Surface morphology and water repellency of sized celkilosic substrates

Factors influencing water repellency of cellulosic substrates designed by partially imitating the sized paper surfaces were investigated with regard to the surface morphology by contact angle measurement, atomic force microscopy (AFM) and X-ray photoelectron spectroscopy. The contact angles of water droplet on cellulose films decreased with increasing the surface roughness at nm level under the control of Wenzel's theory. Binary alkanethiolate self-assembled monolayer (SAM) prepared as model of hydrophobic surfaces of size components demonstrated the characteristic water-repellency dependent on Cassie's theory. These two technical methods were applied to control the surface morphology of sized paper sheets; the vaporized Au colloids were deposited on the cellulose film, subsequently self-assembling the dodecanethiol (DT) only at the Au positions.
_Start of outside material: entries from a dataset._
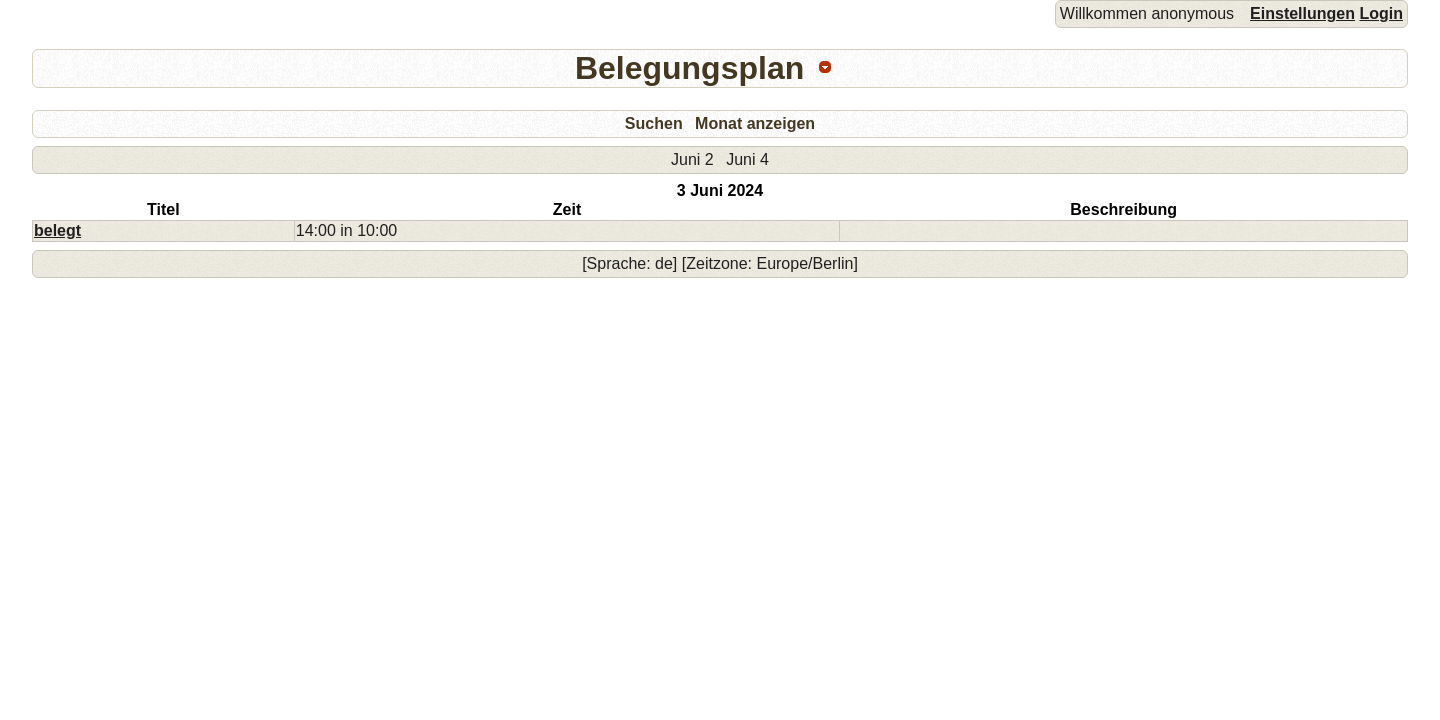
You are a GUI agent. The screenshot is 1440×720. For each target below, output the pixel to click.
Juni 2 (692, 159)
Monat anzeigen (755, 123)
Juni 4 (747, 159)
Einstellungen (1302, 13)
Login (1381, 13)
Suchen (654, 123)
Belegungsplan (689, 68)
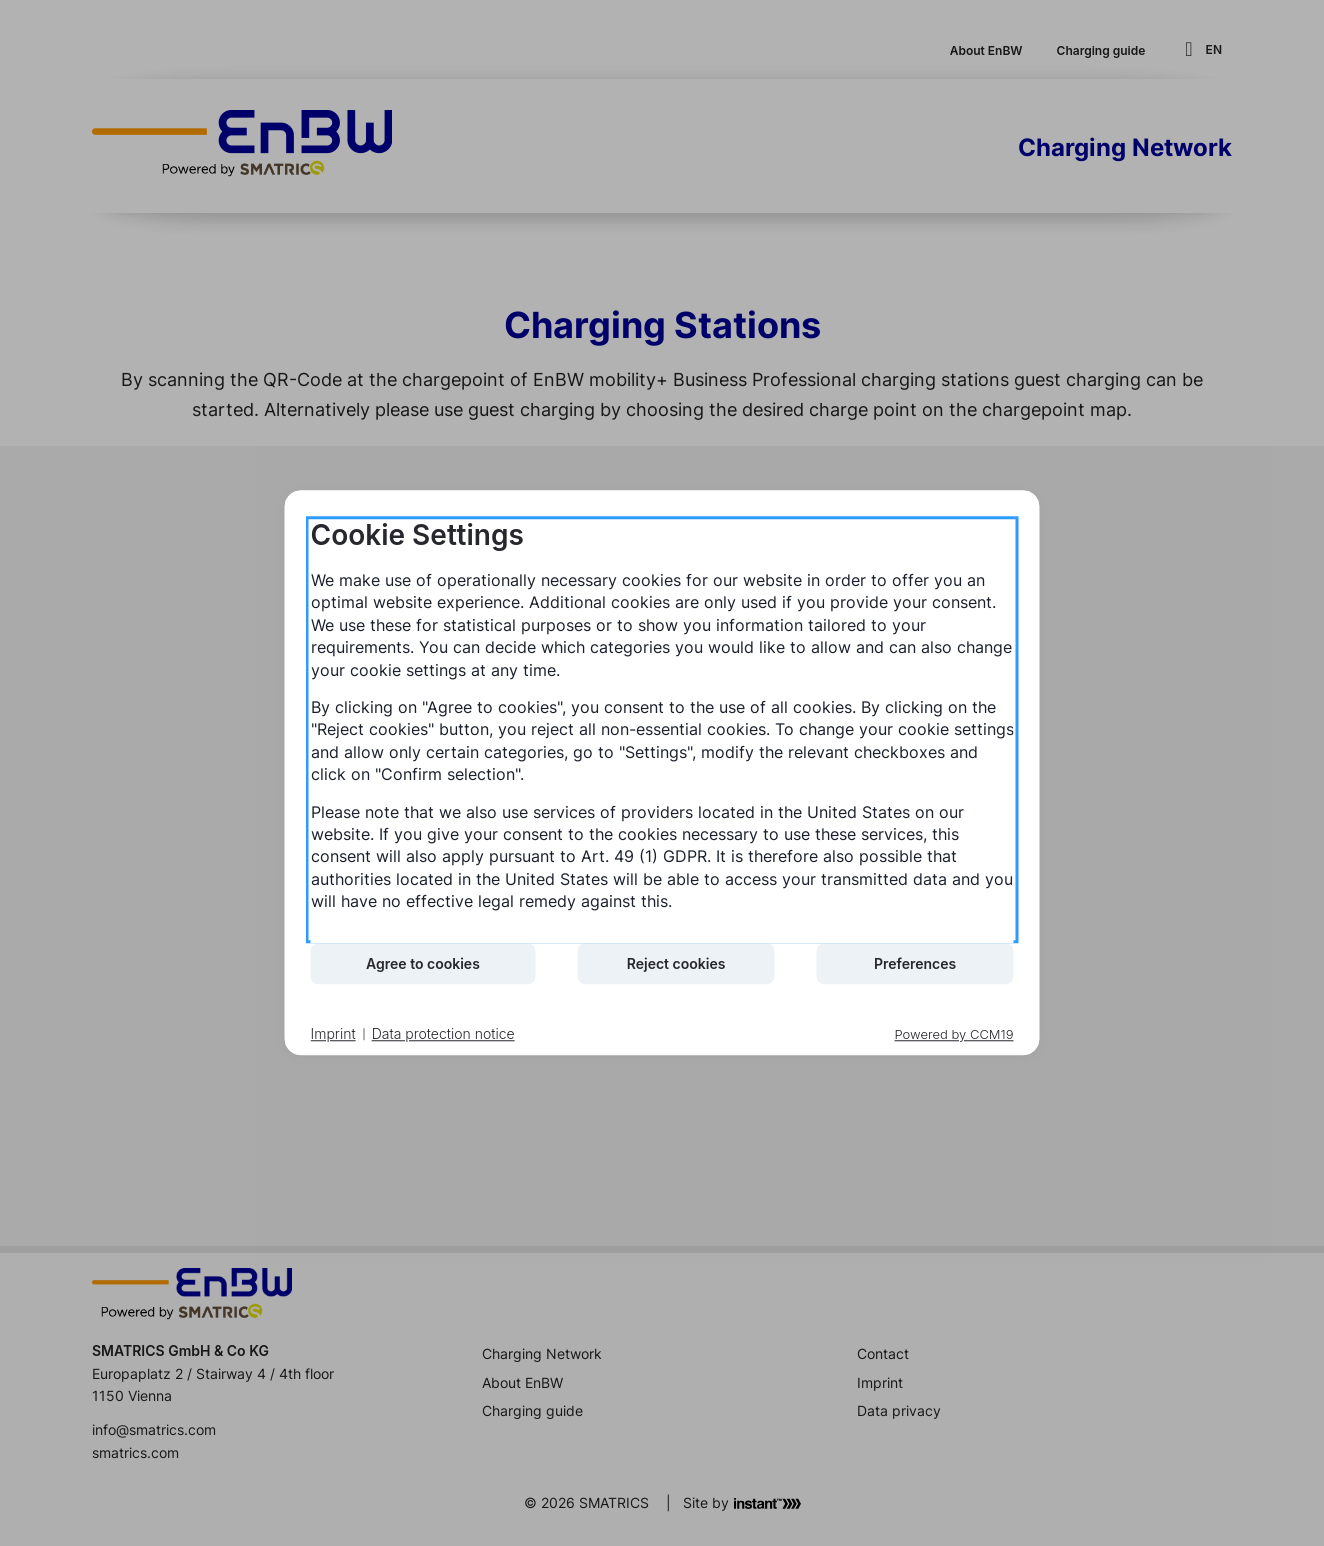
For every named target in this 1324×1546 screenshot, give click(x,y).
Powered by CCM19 (954, 1035)
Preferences (915, 963)
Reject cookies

The AFM phase images confirmed that the total Au coverage was less than 20% of the substrate surface, although the water repellency of the model cellulosic surface attained ca. 103° as high as that of the DT-SAM surface. These results strongly suggest that the surface morphology involved both in substrate roughness and size distribution state must serve as important factors in the sizing enhancement, and good sizing response appears without any overall coverage of hydrophilic substrates by the hydrophobic size components.